Search code examples
sqlsql-serverpattern-matchingsql-like

SQL query - LEFT 1 = char, RIGHT 3-5 = numbers in Name


I need to filter out junk data in SQL (SQL Server 2008) table. I need to identify these records, and pull them out.

  • Char[0] = A..Z, a..z
  • Char[1] = 0..9
  • Char[2] = 0..9
  • Char[3] = 0..9
  • Char[4] = 0..9

{No blanks allowed}

Basically, a clean record will look like this:

  • T1234, U2468, K123, P50054 (4 record examples)

Junk data looks like this:

  • T12.., .T12, MARK, TP1, SP2, BFGL, BFPL (7 record examples)

Can someone please assist with a SQL query to do a LEFT and RIGHT method and extract those characters, and do a LIKE IN or something?

A function would be great though!


Solution

  • The following should work in a few different systems:

    SELECT * 
    FROM TheTable
    WHERE Data LIKE '[A-Za-z][0-9][0-9][0-9][0-9]%'
    AND Data NOT LIKE '% %'
    

    This approach will indeed match P2343, P23423JUNK, and other similar text but requires that the format is A0000*.

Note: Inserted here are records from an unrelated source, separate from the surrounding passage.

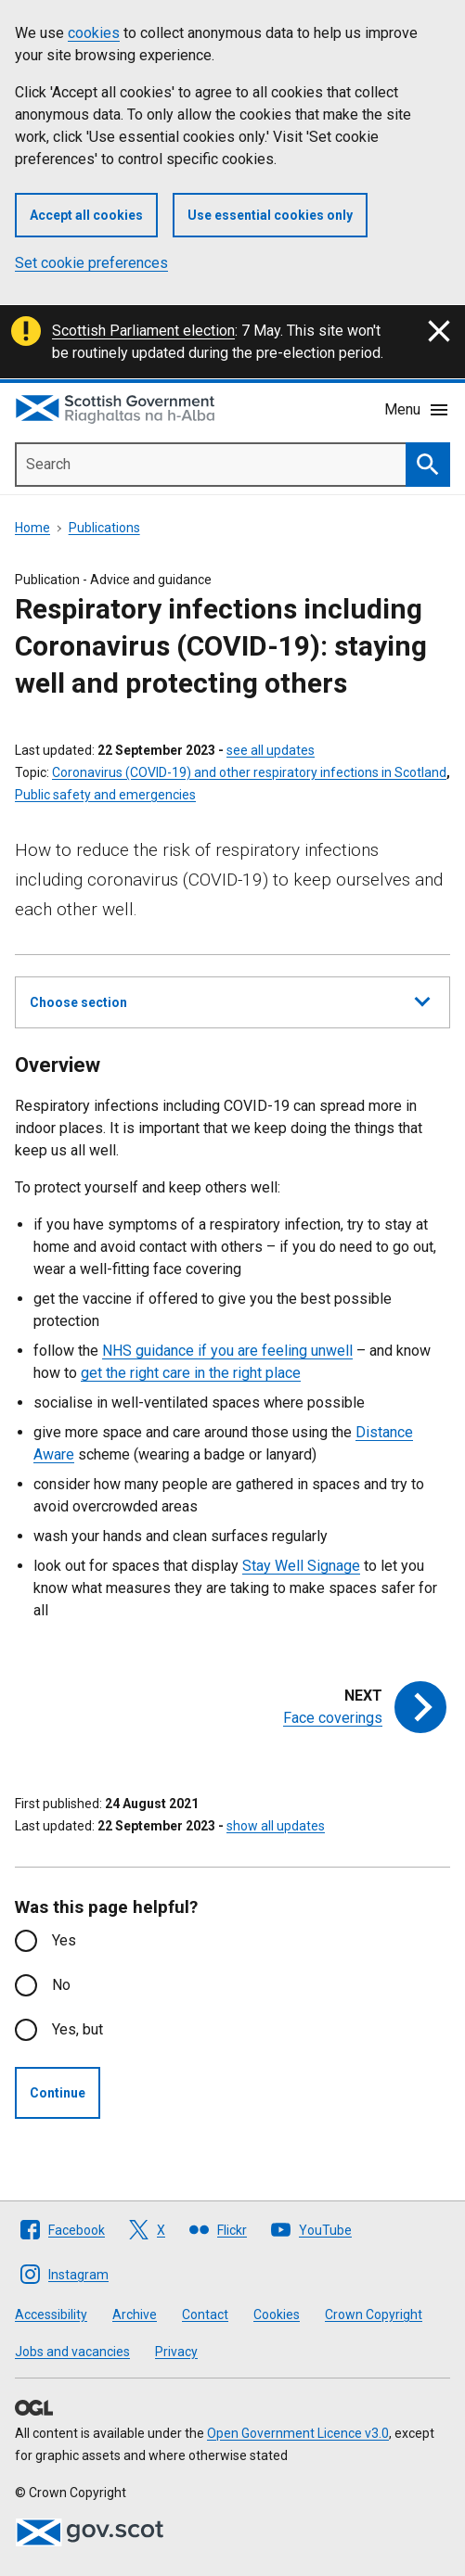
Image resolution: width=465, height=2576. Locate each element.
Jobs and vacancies (72, 2351)
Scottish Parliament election (143, 330)
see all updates (270, 750)
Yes (64, 1940)
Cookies (276, 2314)
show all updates (275, 1825)
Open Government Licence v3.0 (298, 2433)
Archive (134, 2314)
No (61, 1985)
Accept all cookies (86, 215)
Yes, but (77, 2029)
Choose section (230, 999)
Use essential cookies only (270, 215)
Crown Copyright (373, 2314)
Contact (205, 2314)
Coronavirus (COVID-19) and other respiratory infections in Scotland (249, 772)
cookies (94, 33)
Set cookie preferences (91, 263)
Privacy (176, 2351)
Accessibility (51, 2314)
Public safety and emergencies (105, 794)
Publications (104, 527)
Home (32, 527)
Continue (57, 2092)
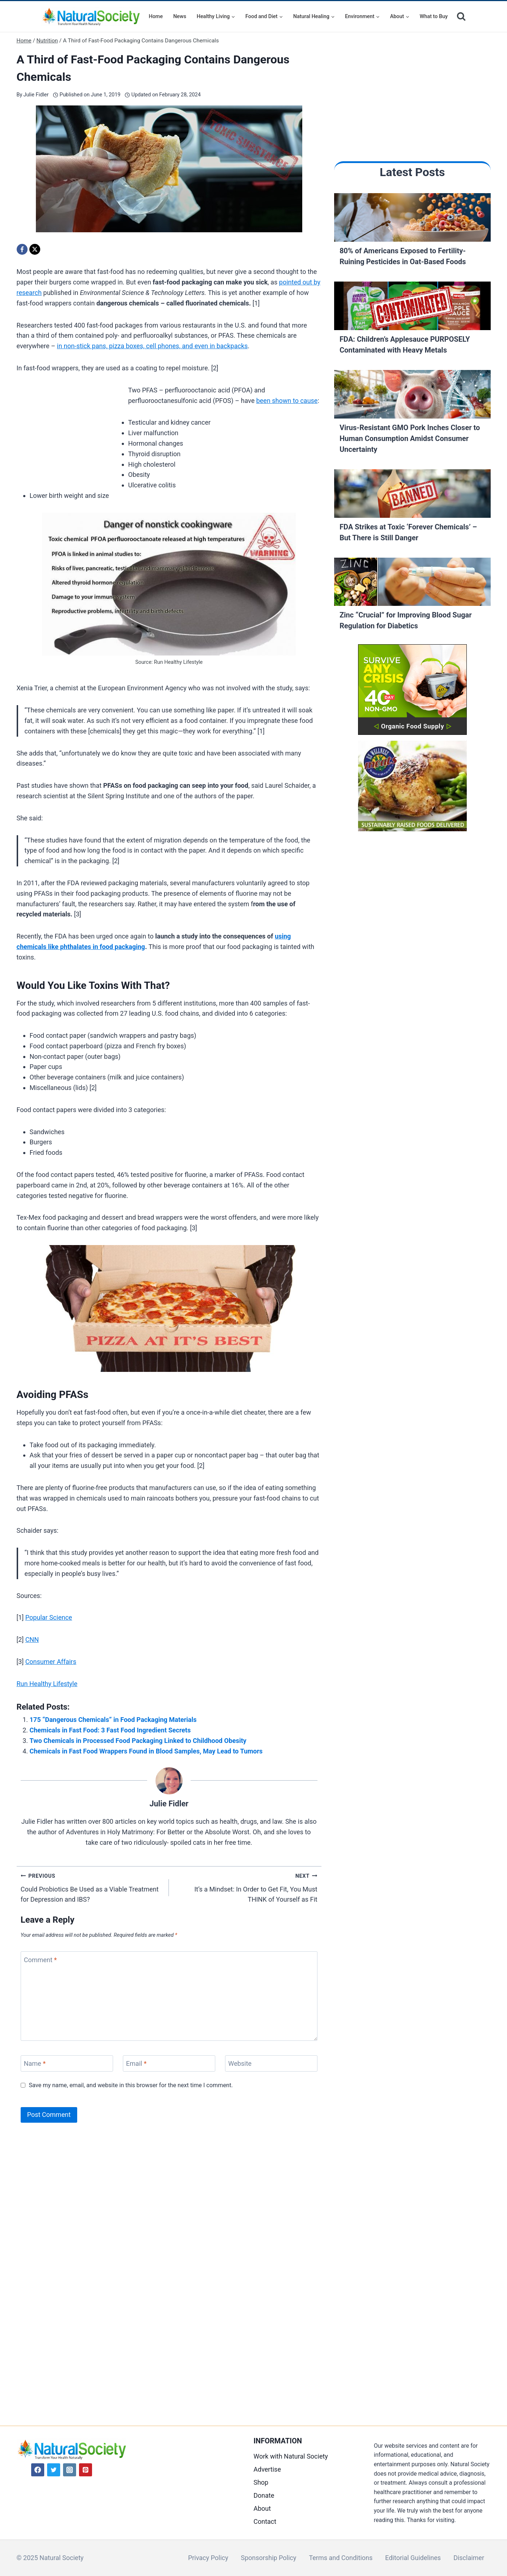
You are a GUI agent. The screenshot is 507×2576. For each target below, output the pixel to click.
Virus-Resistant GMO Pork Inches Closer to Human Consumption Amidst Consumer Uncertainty (410, 438)
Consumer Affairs (50, 1661)
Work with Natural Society (291, 2456)
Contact (265, 2521)
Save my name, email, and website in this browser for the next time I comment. (131, 2085)
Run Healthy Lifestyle (47, 1683)
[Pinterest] (85, 2469)
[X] (34, 249)
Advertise (267, 2469)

    Now, if the OP implies a format of 1st position is a character and all succeeding positions are numeric, as in A0+, then use the following (in SQL Server and a good deal of other database systems):

    SELECT *
    FROM TheTable
    WHERE SUBSTRING(Data, 1, 1) LIKE '[A-Za-z]'
    AND SUBSTRING(Data, 2, LEN(Data) - 1) NOT LIKE '%[^0-9]%'
    AND LEN(Data) >= 5
    

    To incorporate this into a SQL Server 2008 function, since this appears to be what you'd like most, you can write:

    CREATE FUNCTION ufn_IsProperFormat(@data VARCHAR(50))
    RETURNS BIT
    AS
    BEGIN
        RETURN 
         CASE 
          WHEN SUBSTRING(@Data, 1, 1) LIKE '[A-Za-z]'
            AND SUBSTRING(@Data, 2, LEN(@Data) - 1) NOT LIKE '%[^0-9]%'
            AND LEN(@Data) >= 5 THEN 1 
           ELSE 0 
          END
    END
    

    ...and call into it like so:

    SELECT * 
    FROM TheTable
    WHERE dbo.ufn_IsProperFormat(Data) = 1
    

    ...this query needs to change for Oracle queries because Oracle doesn't appear to support bracket notation in LIKE clauses:

    SELECT *
    FROM TheTable
    WHERE REGEXP_LIKE(Data, '^[A-za-z]\d{4,}$')
    

    This is the expansion gbn is doing in his answer, but these versions allow for varying string lengths without the OR conditions.

    EDIT: Updated to support examples in SQL Server and Oracle for ensuring the format A0+, so that A1324, A2342388, and P2342 match but A2342JUNK and A234 do not.

    The Oracle REGEXP_LIKE code was borrowed from Mark's post but updated to support 4 or more numeric digits.

    Added a custom SQL Server 2008 approach which implements these techniques.